Land-use characteristics of urban sprawl around Hungarian middle-sized towns



Publication Date

August 2022


The urbanisation of Central Eastern European Countries is low compared to the Western European examples: The rate of the surfaces affected by urbanisation is 0.14%, in the Czech Republic and 0.11% in Slovakia and Hungary(Feranec et al. 2010). The growth of new artificial surfaces (defined by Bossard et al. (2000) Nomenclature main category Nr.1) and land consumption increased after 1990, particularly in the urban catchment area (Hardi et al. 2020; Cieslak et al. 2020; etc.). Only a few studies – highlighted the capitals and cities – deal with exact spatial aspects of urban sprawl in post-socialist countries and provide evidence to spatial planning and regulation. In present study we aimed to answer the following questions: What are the most important functions of new artificial areas after the regime change in Hungarian middle-sized town and their neighbourhood? Can the urban sprawl be explained by demographic changes in study area? What kind of natural, semi-natural or agricultural areas are affected by urban sprawl? Which zones have the most intensive growth in new artificial surfaces?

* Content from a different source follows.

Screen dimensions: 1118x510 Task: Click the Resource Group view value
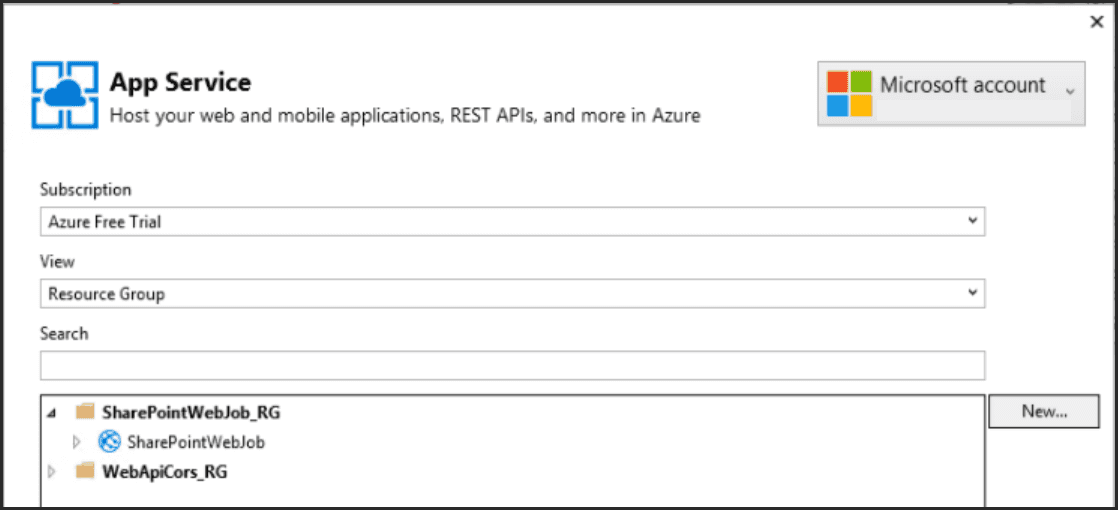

To answer the questions CORINE Land Cover Change (CLC CHA) geodatabase and statistical data between 1990 and 2018 were analysed, illustrated, and interpreted for 12 Hungarian middle-sized town and their catchment areas. The first results suggest that the tendency of urban sprawl is different from the aspects of demography. Also, the authors would like to draw the attention on the importance of motorway construction in consumption of natural land and weak protection of arable land with excellent production conditions and Natura 2000 areas. Recent study provides information to regional planning by repelling the function of areas affected by land consumption.